Of the new units, Lü Bu’s camp crushers stand out, primarily for having absolutely massive swords in a game previously home to mainly lesser, regularly sized swords. On Sun Ce’s side, the new Handmaid Guard assault cavalry are extremely useful for decimating enemy missile lines. This is especially pronounced since shock cavalry are now much squishier in the face of prolonged missile fire, thanks to the huge patch that coincides with the release of A World Betrayed.
With the concurrent patch bringing such significant changes to bandit factions, the repopulation of the southern part of the map, and various other reworks and balances, it’s hard not to see A World Betrayed as a paid component of a much larger overhaul, rather than something that stands on its own in quite the way Mandate of Heaven did.
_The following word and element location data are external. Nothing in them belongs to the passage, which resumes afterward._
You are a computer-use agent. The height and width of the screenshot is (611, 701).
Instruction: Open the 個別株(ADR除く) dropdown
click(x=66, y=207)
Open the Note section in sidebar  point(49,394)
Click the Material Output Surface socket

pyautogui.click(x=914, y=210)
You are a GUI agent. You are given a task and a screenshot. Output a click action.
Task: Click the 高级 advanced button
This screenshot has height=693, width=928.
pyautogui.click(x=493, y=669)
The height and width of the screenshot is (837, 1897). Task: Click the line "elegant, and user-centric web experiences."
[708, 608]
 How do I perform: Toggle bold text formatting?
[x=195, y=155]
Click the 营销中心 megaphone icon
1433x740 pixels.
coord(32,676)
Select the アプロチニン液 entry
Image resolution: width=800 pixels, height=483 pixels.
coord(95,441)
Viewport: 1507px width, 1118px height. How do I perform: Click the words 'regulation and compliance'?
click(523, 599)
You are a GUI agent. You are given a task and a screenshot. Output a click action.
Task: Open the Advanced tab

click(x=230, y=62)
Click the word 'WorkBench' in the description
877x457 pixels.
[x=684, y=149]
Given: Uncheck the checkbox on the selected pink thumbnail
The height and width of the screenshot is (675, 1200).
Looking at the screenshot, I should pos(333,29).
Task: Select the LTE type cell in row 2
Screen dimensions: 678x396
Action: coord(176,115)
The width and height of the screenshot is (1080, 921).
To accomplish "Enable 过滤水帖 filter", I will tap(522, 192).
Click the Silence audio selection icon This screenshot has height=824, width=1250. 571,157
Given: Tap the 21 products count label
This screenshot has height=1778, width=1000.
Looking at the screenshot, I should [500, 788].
Picking it up, then, becomes a much more attractive proposition when seen as supporting CA’s diligent iteration on an already great title, than as an especially fantastic DLC in its own right. Taken in tandem, though, they further stoke the embers of Three Kingdoms’ conflict before they’d even really had time to cool down, adding further depth and dynamism to the richest and most complex campaign gameplay Total War has ever offered.
Total War: Three Kingdoms - A World Betrayed review
While the starring wayward sons of A World Betrayed offer flavourful and dynamic new campaigns, neither quite manages to leave the shadow of the dramatically different playstyles in the Mandate of Heaven DLC.